For his second performance at Chautauqua, Bell — in a tuxedo — will be impossible to miss.
This summer, Bell has embarked on a national tour celebrating the 20th anniversary of “The Red Violin.” Under the baton of Michael Stern, Bell will take center stage as soloist for a live performance of the film with Chautauqua Symphony Orchestra at 8:15 p.m. Thursday, Aug. 16, in the Amphitheater.
“The Red Violin” shows the journey of an instrument from its 1681 creation in Cremona, Italy, to its present-day discovery in Montreal, Canada, by an appraiser, played by Samuel L. Jackson. Over the course of the film, the titular violin travels across four continents, leaving a mysterious impact on its many owners.
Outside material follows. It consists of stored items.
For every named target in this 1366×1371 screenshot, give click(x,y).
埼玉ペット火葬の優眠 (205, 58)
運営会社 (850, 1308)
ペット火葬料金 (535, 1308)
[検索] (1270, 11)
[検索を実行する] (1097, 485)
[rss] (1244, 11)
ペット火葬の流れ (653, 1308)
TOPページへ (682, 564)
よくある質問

The film, which won an Academy Award for Best Original Score, numerous Genie and Jutra awards, and was nominated for a Golden Globe for Best Foreign Language Film, is rated R for some sexuality, and includes brief nudity.
Bell, who recorded the 1998 film’s soundtrack, said that the making of “The Red Violin” differed from most films, as the score was written before the actors ever arrived on set.
“This film is unusual because most films, you do the music after the film is done,” Bell said in an interview with The Violin Channel. “We did a lot of the music beforehand, and then the actors had to match what I had done.”
Bell credited the film’s popularity to composer John Corigliano’s score, which balances many musical styles.
“There aren’t a lot of composers who can pull off this idea,” Bell told The Violin Channel. “It’s amazing. There’s classic, Baroque and avant-garde, and (Corigliano is) able to tie it all in these seven chords.”
Stern said that performing alongside a film live presents a challenge to musicians, as they are unable to take many creative liberties with the film’s strict pacing.
“We have flexibility in performance and then we want to breathe, but the celluloid is moving and you’ve got to hit your mark,” Stern told The Violin Channel. “You have to find a way to actually be creative and free and also accurate.”
Stern said “The Red Violin” shows how an instrument’s value stems from its potential and not its outward appearance.
“The emotional life of the instrument is not the value itself, but what it can become,” Stern told The Violin Channel.
Bell’s instrument of choice is a 300-year-old violin called the “Gibson ex-Huberman Stradivarius.”
It was twice stolen from its previous owner, Bronislaw Huberman, and was sold to Bell for $4 million.
Born in Bloomington, Indiana, Bell began playing violin at the age of 4 after his mother caught him plucking music on stretched rubber bands.
After making his solo debut with Philadelphia Orchestra at 14, Bell has since gone on to record over 40 albums and is the subject of an HBO documentary.
Bell previously performed with the CSO in 2016, sharing the Amp stage with trumpeter Chris Botti.
Vice President of Performing and Visual Arts Deborah Sunya Moore said she is excited for Chautauquans to hear Bell play with the CSO again, adding that “The Red Violin” directly relates to Week Eight’s theme.
“Being a part of the film’s 20th anniversary tour is an honor and a thrill. François Girard’s film is a perfect match for our week on the forgotten as we follow the violin through countries, families and lives.”
Deborah Sunya Moore, vice president, performing and visual arts
“I hope that many will come to see Joshua’s spectacular performance with our Chautauqua Symphony Orchestra,” Moore said.